(Try it) Take the entries that follow and write them out again, word for word.

Entries taken from a collection:
·····
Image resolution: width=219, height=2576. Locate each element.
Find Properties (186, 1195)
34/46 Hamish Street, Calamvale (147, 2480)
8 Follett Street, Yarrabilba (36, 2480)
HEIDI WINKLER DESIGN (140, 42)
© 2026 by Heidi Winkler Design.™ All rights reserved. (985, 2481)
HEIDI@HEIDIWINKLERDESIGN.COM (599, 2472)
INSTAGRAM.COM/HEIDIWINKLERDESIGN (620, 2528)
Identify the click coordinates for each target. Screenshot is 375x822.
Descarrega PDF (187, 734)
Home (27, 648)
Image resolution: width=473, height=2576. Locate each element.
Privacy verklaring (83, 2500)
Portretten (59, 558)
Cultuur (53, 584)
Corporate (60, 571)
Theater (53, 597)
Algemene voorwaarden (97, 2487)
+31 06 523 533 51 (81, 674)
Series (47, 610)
·····
(Expected output)
Image resolution: width=219, height=2576. Locate each element.
Find Properties (186, 1195)
34/46 Hamish Street, Calamvale (147, 2480)
8 Follett Street, Yarrabilba (36, 2480)
HEIDI WINKLER DESIGN (140, 42)
© 2026 by Heidi Winkler Design.™ All rights reserved. (985, 2481)
HEIDI@HEIDIWINKLERDESIGN.COM (599, 2472)
INSTAGRAM.COM/HEIDIWINKLERDESIGN (620, 2528)
Identify the click coordinates for each target. Screenshot is 375x822.
Descarrega PDF (187, 734)
Home (27, 648)
Image resolution: width=473, height=2576. Locate each element.
Privacy verklaring (83, 2500)
Portretten (59, 558)
Cultuur (53, 584)
Corporate (60, 571)
Theater (53, 597)
Algemene voorwaarden (97, 2487)
+31 06 523 533 51 (81, 674)
Series (47, 610)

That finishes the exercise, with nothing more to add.